The Ministry of Defence is launching TrophyLab which is a platform that gives verified users access to information about modern Russian weapons systems.

The platform opens up research findings on captured equipment to:

  • Ukrainian defence technology manufacturers

  • Military units

  • Research institutions

  • International partners supporting Ukraine

Users gain access to technical documentation, research results, and analytical assessments of modern Russian weapons. The platform also allows users to submit requests for physical examination of captured specimens.

Catalogue of captured Russian military equipment samples. (Source: TrophyLab)
Catalogue of captured Russian military equipment samples. (Source: TrophyLab)

It is worth noting that Ukraine has previously worked with partners on transferring Russian weapons samples for research, but the process was lengthier and less transparent. Digitalisation will simplify that process and allow a far greater number of researchers across the free world to access the knowledge base simultaneously.

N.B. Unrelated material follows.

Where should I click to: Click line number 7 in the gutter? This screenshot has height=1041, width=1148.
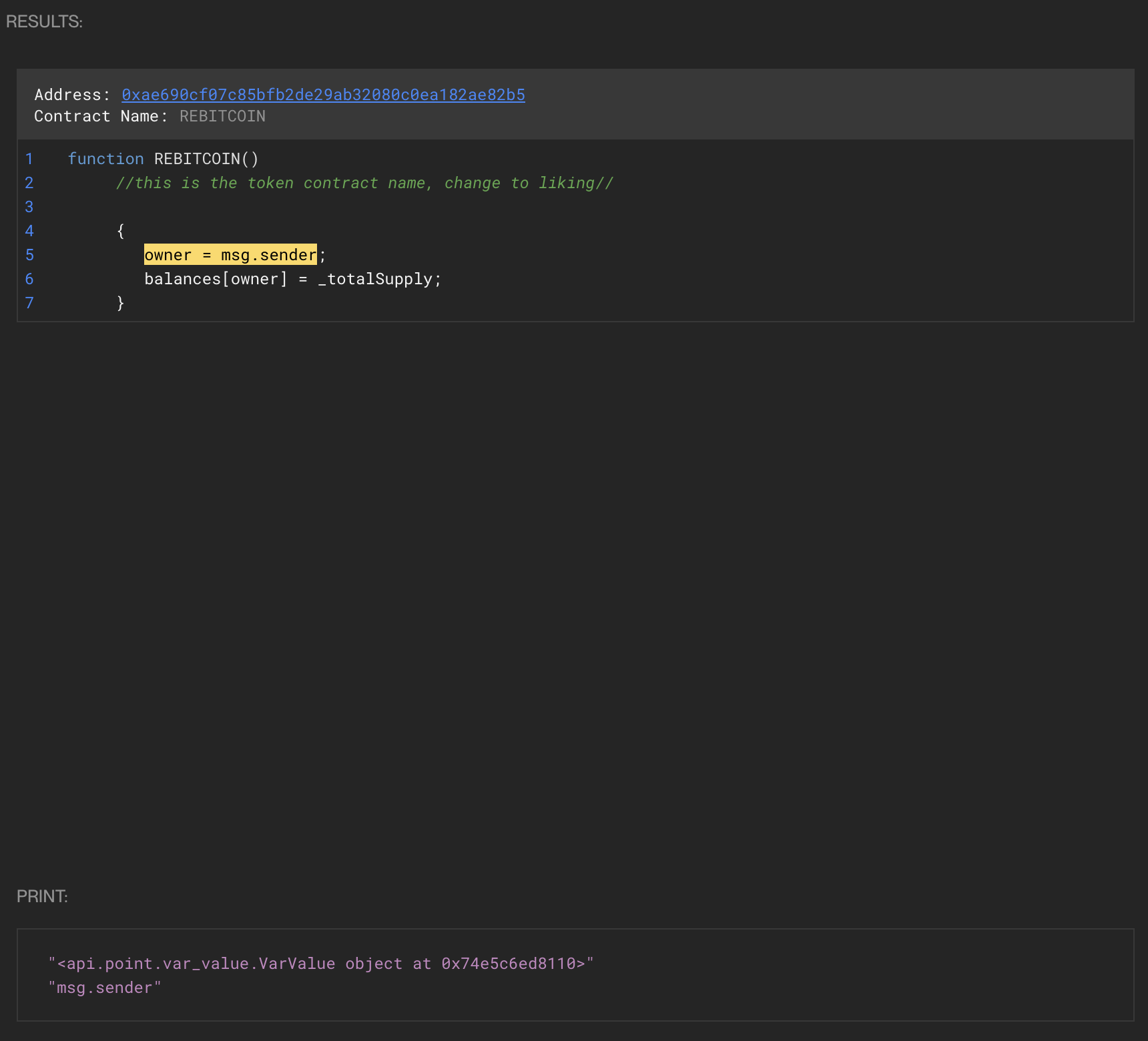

Ukraine is extending access to Russian technology to a wide circle of partners. Private companies, research centres, and governments of free-world nations will be able to study Russian missiles and other weapons systems in detail. This will enable faster development of effective countermeasures and strengthen the collective effort towards Ukraine's victory.

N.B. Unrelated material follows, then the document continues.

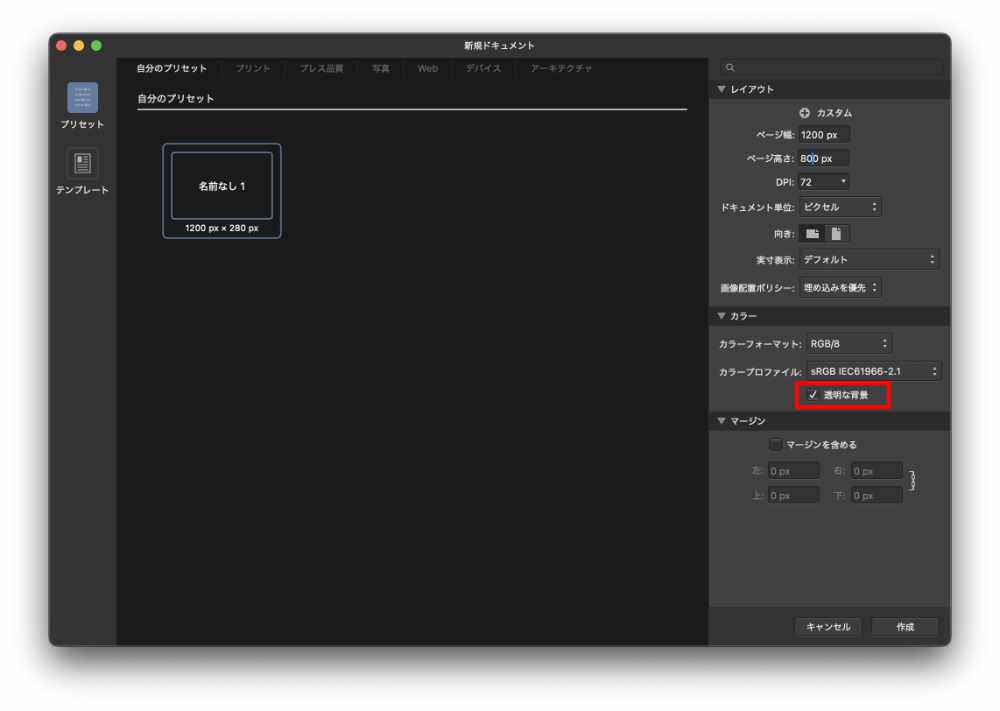
Task: Switch to the プリント tab
Action: 252,68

We are convinced that knowledge about an adversary's technology must not remain locked away. It should be working for those who are building the defences.

Mykhailo Fedorov

Ukraine's Minister of Defence

Users receive access to technical documentation, research findings, and analytics on modern Russian weapons systems. Several formats for working with samples are available, from non-destructive examination through to testing that involves complete disassembly or destruction of the item. This allows engineers to test their own solutions against real enemy hardware and dramatically compress the development cycle for countermeasure technologies.

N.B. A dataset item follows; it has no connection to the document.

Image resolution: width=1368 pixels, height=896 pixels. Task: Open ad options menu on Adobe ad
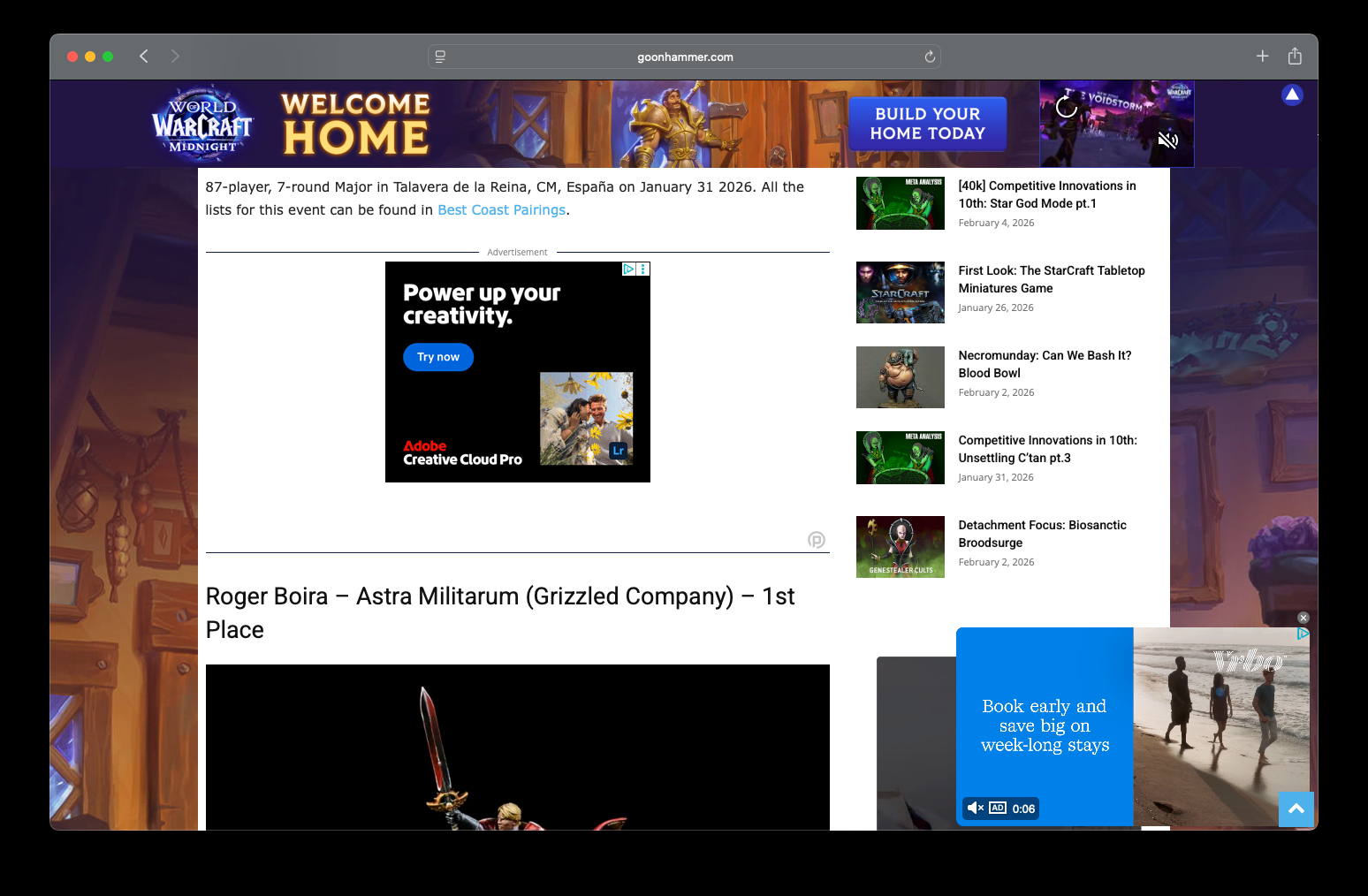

Components of the Russian R-330Zh Zhitel automated electronic warfare jamming system. (Source: TrophyLab)
Components of the Russian R-330Zh Zhitel automated electronic warfare jamming system. (Source: TrophyLab)

"What was meant to be their secret advantage is becoming open information for those defending democracy," the Minister adds.

Why this matters

For the first time in history, knowledge about a foreign military—one of the greatest threats to the free world—is being disclosed and shared at this scale.

One important point of context: the Russian army is far from being relevant only to the Ukrainian battlefield. Russia supplies weapons to its allies, among them Iran and North Korea, both of which are significant destabilising forces in their respective regions. The Kremlin has armed Venezuela and maintained working relationships with other Latin American countries. Russia has even expanded the number of nuclear-armed states, transferring relevant weapons to Belarus.

The Kremlin is also one of the world's most prolific myth-builders, constructing narratives around its own history, the actions of others, events, people, and its own supposed achievements, including its weapons. Those myths need to be dismantled, and the real threats need to be understood and neutralised. TrophyLab was built precisely for that purpose.

Catalogue of captured Russian military equipment. (Source: TrophyLab)
Catalogue of captured Russian military equipment. (Source: TrophyLab)

This is also about the relationship between Ukraine and its partners: European nations, the United States, Canada, Japan, Australia, and others. Modern warfare has transformed our understanding of what happens on a battlefield, and technology has advanced so rapidly in just a few years that it has overturned assumptions about the nature of war that held for the past hundred years. Kyiv is ready to share that knowledge: to pass on data, experience, and insight, including into Russia's capabilities as the greatest threat to Europe and the free world.